DNA damage status (mean percentage of DNA in the tail of 50 comets/animal) of urothelial cells of dogs with acute BC according to different etiologies.

Variables	No. Animals	Age (years)	DNA Damage
Controls	26	4.42 ± 1.96†	9.77 ± 6.34†
Bacterial cystitis‡	20	6.80 ± 3.00	10.47 ± 11.22
Negative culture, positive cytology	4	3.75 ± 2.75	10.81 ± 12.31
Positive culture
Staphylococcus sp.	8	5.63 ± 1.77	12.01 ± 13.50
Klebsiella pneumoniae	1	10.00 ± 0.00§	3.07 ± 0.00§
Escherichia coli	7	8.66 ± 2.79‖ ∗	8.54 ± 4.87
Streptococcus sp.	2	4.00 ± 2.83	19.44 ± 25.86
Proteus mirabilis	2	5.50 ± 4.95	5.76 ± 9.77
All groups	50	5.36 ± 2.89	10.10 ± 8.65

∗ P < 0.05, LSD test, against controls.

† Mean ± SD.

‡ Does not include animals receiving antimicrobial treatment.

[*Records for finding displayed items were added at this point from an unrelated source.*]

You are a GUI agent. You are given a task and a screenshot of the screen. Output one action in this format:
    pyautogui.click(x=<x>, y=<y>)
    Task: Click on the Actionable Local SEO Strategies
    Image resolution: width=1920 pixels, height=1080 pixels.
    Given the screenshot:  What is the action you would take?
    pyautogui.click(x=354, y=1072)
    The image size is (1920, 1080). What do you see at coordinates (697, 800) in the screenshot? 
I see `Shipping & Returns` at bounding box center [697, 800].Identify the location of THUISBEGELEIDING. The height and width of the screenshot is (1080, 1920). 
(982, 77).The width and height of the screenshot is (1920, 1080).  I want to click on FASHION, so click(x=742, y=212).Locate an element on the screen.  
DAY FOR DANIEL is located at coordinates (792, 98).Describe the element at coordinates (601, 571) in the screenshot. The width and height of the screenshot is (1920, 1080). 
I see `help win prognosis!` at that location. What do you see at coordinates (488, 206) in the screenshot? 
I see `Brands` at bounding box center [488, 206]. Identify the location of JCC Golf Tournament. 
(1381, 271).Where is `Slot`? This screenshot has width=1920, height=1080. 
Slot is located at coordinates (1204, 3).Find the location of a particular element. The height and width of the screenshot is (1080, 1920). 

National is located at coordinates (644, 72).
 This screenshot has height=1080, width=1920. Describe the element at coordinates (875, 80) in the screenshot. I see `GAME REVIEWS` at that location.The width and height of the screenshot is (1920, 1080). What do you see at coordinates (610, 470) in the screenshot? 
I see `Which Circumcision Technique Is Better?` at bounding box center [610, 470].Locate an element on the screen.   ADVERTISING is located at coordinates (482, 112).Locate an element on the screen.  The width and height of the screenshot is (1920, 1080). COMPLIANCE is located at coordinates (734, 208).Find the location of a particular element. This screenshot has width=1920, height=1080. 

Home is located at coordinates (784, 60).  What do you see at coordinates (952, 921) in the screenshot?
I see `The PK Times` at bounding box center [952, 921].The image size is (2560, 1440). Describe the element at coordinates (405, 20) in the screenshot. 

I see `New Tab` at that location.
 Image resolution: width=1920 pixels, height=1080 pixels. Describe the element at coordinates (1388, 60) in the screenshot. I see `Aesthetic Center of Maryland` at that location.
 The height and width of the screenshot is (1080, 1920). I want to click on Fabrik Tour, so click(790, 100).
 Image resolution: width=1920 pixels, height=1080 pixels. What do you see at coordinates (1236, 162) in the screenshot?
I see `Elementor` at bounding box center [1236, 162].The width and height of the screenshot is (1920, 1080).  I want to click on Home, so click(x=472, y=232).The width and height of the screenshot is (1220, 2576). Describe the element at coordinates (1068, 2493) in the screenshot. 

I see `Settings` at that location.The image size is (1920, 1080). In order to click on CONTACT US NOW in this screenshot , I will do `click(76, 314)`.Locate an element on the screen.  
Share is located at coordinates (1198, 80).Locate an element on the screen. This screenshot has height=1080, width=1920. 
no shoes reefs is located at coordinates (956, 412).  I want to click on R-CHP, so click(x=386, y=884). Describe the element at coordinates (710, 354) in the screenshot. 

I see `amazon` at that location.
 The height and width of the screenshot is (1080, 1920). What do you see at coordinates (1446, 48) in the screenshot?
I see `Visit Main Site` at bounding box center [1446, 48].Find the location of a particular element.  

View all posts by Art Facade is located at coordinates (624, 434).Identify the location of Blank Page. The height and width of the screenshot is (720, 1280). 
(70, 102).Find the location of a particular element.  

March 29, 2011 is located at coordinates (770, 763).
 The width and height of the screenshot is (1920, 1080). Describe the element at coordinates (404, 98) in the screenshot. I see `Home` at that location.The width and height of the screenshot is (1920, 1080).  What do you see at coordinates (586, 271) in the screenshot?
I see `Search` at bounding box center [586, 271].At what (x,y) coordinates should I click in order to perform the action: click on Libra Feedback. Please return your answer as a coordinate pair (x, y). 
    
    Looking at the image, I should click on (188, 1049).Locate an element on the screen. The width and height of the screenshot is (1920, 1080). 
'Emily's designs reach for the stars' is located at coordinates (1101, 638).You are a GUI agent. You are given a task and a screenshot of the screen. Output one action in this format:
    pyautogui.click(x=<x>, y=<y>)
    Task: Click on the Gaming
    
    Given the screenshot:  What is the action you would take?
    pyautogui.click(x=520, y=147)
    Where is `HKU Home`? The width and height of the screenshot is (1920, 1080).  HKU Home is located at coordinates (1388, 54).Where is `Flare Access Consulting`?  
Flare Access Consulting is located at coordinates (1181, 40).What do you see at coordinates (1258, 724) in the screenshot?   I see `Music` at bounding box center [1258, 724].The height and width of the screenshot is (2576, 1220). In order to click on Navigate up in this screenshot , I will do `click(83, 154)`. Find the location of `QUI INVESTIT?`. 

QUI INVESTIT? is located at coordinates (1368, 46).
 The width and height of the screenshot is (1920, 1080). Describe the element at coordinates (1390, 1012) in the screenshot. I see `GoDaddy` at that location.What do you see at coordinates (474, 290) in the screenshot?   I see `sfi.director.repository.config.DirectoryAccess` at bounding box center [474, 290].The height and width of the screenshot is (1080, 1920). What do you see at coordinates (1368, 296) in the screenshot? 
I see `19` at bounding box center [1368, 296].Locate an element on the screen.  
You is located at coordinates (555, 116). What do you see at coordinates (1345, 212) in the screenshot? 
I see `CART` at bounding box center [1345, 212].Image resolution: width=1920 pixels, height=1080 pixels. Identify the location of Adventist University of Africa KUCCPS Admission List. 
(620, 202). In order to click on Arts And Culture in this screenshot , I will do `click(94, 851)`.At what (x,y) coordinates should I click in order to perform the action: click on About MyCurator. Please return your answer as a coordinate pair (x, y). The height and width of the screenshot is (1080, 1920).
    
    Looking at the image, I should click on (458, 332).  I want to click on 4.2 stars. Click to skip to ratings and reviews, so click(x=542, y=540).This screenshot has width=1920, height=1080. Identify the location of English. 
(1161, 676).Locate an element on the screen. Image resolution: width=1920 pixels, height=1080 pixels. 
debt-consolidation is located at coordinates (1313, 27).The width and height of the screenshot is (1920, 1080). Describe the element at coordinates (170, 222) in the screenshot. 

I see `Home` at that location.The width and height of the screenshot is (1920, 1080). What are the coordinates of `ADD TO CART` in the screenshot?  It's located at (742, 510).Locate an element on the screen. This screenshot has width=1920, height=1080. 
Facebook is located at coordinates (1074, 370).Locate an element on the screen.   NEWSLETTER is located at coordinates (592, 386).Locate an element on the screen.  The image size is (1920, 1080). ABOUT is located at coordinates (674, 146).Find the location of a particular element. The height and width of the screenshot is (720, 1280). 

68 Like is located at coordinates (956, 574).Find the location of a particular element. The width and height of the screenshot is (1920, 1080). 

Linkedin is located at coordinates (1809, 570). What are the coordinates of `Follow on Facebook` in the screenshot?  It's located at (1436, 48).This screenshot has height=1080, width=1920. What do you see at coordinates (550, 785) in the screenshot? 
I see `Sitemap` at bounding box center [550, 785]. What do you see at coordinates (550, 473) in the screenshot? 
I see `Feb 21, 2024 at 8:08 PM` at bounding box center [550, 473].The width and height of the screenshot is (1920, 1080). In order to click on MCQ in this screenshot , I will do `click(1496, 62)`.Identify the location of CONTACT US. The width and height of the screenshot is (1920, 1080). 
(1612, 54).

§ Values not included in ANOVA.

‖ Significantly different from controls.

Increased DNA damage, as detected by the comet assay, has been shown in the urothelial cells of human patients at increased risk for urothelial cell carcinoma, such as smokers ⁵ and patients with a history of urothelial cell carcinoma but with normal-looking cytology. ³ We are unaware of prospective studies in the literature evaluating primary DNA damage as a potential risk factor for cancer. The biologic significance of primary DNA damage in viable cells is the risk for mutation accumulation and its relationship with genomic instability in vitro ⁶ and in vivo. ³ Our findings show no association between positive cytology for acute BC and increased DNA damage, suggesting that acute cystitis does not increase the risk for mutation in urothelial cells.